1) B.  No matter which number you roll the first time, you simply have to roll that second number again. Hence the correct answer is 1/6.

2) C.  Recall what we stated about not getting bogged down with complicated or lengthy calculations. The GMAT will never include haphazardly-determined numbers in its questions. The shortcut to this problem is that 1,320 is exactly one quarter of 5,280.

From reviewing your basic geometry, you will know that circumference=2>πr which in this scenario means that the circumference of this circle is 20π where the unit of measurement is feet. This can be converted to miles very easily and we can quickly ascertain that the blade travels 20π(1/4) miles per second. This equals 5π miles per second. Over 60 seconds, the tip of the blade will travel 300π miles.

Note: Keep in mind this is a math problem and shares many similarities to the questions you will encounter on the GMAT. We were informed by an engineer that at the rate of speed the hypothetical propeller travels, the “the hub would certainly explode and the prop tips would have already been melted off from the intense heating”. Well, we’ll admit we’re not engineers and his statement may indeed be correct. Our point remains that you do not want to get caught up in such nuances, especially since the GMAT test writers are not likely to include pilots or engineers either.

3) D.  This is an example of a common GMAT graph problem where you will have to rely on your visual interpretation of the graphs. Indeed, the units sold by Charlotte and Dennis are 150 and 50, respectively. Armed with this data, we know that 500 total units were sold and Alison sold 20% of these. The right answer is not 20, however, as the question asked for the number of degrees the angle represented. Since there are 360 degrees in a circle, the correct answer is 72.

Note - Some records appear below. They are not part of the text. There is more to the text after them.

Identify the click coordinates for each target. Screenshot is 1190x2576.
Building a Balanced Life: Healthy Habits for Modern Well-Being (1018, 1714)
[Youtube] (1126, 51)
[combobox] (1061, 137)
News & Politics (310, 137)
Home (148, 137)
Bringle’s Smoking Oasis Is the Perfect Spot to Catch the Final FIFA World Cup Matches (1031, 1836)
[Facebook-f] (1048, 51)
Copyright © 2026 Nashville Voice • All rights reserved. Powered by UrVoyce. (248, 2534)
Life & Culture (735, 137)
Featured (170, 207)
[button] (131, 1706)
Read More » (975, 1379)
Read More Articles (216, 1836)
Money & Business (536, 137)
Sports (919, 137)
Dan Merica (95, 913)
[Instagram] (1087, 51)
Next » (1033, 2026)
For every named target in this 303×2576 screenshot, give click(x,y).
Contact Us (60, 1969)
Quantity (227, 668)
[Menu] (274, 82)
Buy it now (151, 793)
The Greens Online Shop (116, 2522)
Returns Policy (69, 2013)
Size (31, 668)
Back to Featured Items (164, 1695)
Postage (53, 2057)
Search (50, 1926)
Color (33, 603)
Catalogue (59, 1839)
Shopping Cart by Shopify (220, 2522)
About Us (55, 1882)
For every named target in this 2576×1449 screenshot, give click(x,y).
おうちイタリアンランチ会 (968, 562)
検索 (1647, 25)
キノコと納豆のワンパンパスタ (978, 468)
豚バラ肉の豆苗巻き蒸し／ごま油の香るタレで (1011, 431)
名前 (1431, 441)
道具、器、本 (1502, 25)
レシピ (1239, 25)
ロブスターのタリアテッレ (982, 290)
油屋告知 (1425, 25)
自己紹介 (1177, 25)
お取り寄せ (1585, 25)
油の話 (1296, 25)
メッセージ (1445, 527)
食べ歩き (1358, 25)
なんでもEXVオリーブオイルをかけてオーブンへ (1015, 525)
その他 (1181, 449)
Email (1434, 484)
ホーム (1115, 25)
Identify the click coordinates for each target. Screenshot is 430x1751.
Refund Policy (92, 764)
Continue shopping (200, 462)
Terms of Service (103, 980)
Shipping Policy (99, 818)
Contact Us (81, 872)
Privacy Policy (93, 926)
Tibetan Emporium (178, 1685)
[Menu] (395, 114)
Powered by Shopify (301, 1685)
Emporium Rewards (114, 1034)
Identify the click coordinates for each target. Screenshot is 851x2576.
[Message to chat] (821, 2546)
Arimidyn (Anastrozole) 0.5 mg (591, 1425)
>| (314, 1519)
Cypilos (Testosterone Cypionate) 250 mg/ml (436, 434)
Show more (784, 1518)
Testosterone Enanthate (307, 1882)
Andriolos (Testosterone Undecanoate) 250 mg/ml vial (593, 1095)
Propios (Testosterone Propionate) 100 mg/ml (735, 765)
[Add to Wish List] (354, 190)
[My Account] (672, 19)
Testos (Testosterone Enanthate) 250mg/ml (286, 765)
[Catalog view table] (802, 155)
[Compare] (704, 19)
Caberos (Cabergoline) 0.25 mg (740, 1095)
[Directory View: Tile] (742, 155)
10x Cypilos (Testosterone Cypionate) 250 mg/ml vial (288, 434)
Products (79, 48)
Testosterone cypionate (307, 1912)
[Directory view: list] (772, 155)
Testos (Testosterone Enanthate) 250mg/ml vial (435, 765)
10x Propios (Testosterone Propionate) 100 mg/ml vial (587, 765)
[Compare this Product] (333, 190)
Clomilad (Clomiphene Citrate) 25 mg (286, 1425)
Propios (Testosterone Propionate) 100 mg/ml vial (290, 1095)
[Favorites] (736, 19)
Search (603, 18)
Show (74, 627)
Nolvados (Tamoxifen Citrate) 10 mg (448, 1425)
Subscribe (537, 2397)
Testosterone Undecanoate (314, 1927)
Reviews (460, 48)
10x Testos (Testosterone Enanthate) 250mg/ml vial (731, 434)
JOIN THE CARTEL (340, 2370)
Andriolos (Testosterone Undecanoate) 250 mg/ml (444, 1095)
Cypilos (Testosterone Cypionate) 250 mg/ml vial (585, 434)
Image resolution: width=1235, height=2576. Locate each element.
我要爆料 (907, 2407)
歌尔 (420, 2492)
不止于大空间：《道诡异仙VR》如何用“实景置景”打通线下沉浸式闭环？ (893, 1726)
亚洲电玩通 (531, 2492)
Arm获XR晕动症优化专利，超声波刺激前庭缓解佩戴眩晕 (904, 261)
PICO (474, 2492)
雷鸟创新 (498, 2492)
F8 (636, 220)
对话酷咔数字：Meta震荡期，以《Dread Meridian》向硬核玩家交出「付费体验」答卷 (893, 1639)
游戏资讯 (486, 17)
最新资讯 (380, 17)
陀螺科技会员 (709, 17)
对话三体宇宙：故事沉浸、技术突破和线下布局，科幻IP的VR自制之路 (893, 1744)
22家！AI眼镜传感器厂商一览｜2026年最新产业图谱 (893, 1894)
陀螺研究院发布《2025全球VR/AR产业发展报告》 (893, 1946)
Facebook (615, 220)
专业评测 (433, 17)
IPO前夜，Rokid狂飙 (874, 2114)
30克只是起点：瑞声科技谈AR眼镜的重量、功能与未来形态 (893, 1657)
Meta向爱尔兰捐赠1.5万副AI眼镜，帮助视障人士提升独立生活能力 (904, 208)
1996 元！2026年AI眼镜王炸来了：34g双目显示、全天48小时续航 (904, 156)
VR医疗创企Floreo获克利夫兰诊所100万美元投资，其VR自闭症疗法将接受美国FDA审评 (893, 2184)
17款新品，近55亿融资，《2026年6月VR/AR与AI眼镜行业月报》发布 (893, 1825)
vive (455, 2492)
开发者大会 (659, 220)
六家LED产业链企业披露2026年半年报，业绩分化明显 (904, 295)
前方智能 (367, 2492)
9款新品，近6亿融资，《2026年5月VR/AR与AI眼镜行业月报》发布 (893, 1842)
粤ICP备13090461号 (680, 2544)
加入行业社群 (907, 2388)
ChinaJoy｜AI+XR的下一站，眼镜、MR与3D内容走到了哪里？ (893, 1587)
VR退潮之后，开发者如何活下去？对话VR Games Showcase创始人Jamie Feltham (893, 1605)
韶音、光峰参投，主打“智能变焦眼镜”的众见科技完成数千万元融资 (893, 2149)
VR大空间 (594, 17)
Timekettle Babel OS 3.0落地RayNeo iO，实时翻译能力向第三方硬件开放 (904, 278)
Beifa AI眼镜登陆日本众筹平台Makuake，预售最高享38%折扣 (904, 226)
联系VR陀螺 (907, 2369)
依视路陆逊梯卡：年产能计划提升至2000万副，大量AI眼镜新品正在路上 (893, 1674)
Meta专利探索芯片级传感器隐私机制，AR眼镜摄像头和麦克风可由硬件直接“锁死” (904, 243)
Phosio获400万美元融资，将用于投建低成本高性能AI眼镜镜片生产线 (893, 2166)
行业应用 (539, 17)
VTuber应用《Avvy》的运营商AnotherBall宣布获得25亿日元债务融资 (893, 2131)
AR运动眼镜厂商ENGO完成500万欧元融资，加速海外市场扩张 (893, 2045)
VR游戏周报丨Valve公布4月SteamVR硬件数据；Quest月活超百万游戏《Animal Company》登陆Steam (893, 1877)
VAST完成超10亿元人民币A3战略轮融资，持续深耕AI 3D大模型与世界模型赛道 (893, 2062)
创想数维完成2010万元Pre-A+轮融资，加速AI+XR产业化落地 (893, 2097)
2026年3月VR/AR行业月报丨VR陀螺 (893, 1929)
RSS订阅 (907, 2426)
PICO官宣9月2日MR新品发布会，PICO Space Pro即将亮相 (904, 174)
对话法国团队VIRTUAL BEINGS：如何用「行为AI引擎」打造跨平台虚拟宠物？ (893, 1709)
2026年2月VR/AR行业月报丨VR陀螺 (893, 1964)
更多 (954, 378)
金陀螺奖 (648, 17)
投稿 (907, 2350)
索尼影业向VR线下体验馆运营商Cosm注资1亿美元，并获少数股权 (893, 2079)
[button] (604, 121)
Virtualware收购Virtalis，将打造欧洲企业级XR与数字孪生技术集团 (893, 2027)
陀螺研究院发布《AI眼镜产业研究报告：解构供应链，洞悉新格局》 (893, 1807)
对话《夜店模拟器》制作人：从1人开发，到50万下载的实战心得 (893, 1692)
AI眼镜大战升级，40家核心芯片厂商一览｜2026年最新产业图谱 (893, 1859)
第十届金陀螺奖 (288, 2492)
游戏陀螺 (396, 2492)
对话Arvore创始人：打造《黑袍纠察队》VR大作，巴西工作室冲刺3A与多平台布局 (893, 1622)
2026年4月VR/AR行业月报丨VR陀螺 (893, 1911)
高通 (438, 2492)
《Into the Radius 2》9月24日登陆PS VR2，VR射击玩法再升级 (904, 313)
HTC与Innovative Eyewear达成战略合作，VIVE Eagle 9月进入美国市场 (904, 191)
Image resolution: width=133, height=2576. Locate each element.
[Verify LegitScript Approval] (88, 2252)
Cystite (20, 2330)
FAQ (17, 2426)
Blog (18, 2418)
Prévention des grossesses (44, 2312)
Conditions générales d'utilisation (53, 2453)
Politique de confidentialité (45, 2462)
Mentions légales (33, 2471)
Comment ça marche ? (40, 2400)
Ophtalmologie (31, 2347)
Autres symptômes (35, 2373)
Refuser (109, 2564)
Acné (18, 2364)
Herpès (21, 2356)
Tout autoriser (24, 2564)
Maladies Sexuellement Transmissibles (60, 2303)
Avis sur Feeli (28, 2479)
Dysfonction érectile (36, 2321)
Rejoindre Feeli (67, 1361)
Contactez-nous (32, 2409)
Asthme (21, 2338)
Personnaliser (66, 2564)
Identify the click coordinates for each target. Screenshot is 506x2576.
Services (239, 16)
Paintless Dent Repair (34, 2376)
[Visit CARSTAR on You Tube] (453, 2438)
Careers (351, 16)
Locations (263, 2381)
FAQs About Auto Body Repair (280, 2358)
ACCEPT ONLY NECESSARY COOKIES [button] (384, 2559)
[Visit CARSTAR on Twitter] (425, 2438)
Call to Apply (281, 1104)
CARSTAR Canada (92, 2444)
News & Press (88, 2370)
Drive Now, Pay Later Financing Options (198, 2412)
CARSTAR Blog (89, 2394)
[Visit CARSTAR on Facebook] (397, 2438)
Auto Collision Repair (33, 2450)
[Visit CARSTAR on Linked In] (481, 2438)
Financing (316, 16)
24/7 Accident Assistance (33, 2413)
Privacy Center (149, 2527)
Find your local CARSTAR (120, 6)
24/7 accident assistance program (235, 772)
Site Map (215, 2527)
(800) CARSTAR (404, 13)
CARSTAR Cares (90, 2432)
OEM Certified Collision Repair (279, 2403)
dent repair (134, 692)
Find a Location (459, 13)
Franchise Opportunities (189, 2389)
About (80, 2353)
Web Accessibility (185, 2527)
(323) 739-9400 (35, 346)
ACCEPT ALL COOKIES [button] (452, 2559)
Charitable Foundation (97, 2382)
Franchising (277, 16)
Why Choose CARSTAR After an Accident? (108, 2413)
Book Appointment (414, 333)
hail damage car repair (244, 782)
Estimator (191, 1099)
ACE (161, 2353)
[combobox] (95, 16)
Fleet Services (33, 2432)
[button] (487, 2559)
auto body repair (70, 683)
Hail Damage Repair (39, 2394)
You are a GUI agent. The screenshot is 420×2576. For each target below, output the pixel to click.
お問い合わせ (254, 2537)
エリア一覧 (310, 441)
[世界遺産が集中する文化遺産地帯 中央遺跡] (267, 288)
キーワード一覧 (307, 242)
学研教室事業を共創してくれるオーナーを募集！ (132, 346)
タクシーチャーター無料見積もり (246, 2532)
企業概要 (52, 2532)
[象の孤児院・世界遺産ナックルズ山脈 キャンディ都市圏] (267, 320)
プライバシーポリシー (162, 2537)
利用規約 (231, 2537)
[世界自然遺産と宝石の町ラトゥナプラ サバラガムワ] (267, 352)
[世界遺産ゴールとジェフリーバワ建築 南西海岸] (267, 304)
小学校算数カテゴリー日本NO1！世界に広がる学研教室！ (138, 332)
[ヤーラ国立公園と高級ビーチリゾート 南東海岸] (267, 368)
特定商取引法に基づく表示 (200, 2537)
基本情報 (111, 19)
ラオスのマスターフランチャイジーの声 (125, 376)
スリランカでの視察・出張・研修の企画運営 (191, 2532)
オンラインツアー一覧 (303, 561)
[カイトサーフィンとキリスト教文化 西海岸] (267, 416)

4) B.  This question requires that you be acquainted with the principles of algebra. You can also solve this backwards by assigning a value to a and then solving for b and a*.

5) D.  This word question can be easily solved in one of two ways. You can solve for Tim’s age today by constructing the following two equations where T = Tim’s age today and S = Susie’s age today:

1. T = 2S
2. T – 2 = 3(S – 2)

You can also solve this problem by working backwards.

6) E.  This problem is most efficiently answered by employing process of elimination. Choice A is not evenly divisible by 2. Choice B is not evenly divisible by 5. Choice C is not evenly divisible by 4. (The last two digits, 30, are not divisible by 4.) Choice D is incorrect because it is also divisible by 9. (The sum of its digits equals 18 which is divisible by 9.) Choice E is left through this process of elimination. You can double check this by noting that the sum of its digits equal 21 which is divisible by 3, but not by 9. It is also meets the criteria for being equally divisible by 2, 4, and 5.